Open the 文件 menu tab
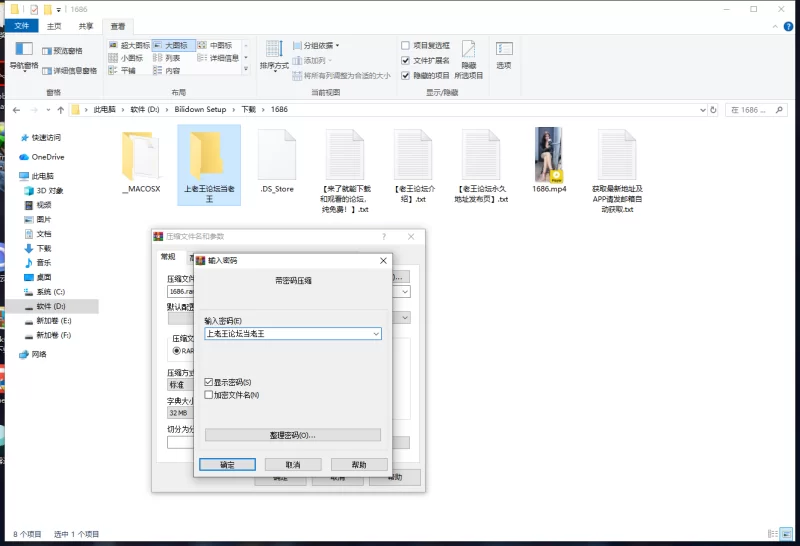The width and height of the screenshot is (800, 546). coord(19,26)
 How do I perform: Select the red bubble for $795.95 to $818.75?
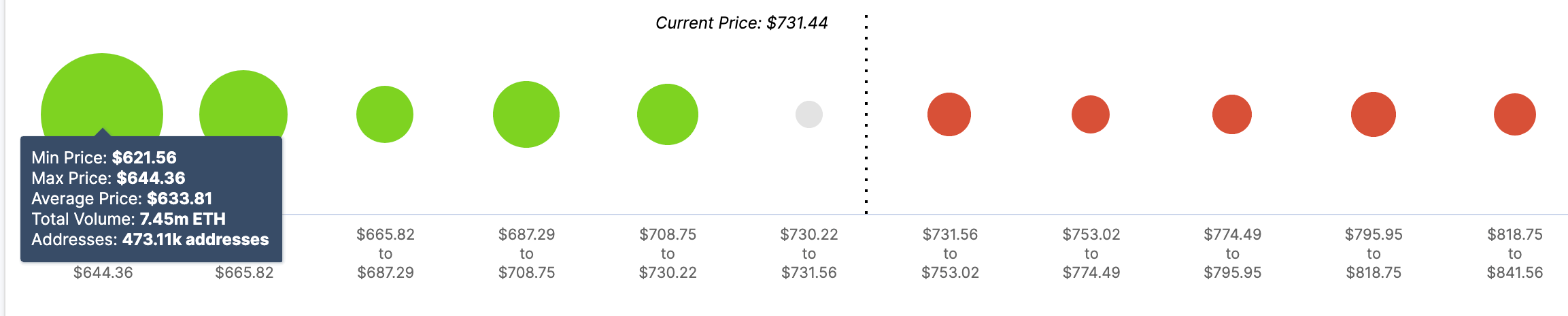coord(1374,114)
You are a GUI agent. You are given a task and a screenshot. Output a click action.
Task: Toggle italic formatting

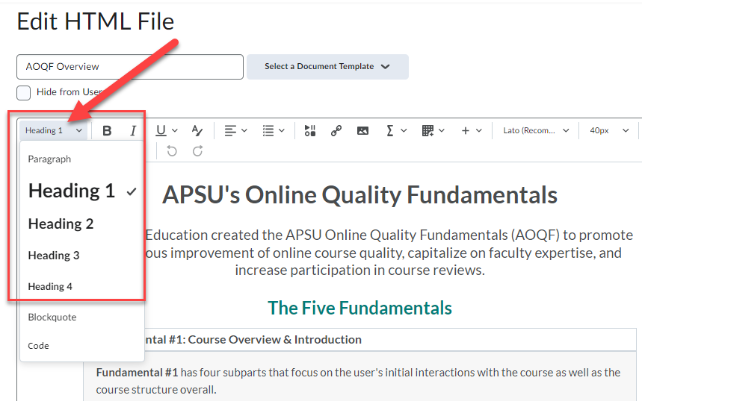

TO DO – Replicate the material above verbatim; images stay out of the copy.

EXERCISE RESULT –
Open the 文件 menu tab
The width and height of the screenshot is (800, 546). coord(19,26)
 How do I perform: Select the red bubble for $795.95 to $818.75?
coord(1374,114)
You are a GUI agent. You are given a task and a screenshot. Output a click action.
Task: Toggle italic formatting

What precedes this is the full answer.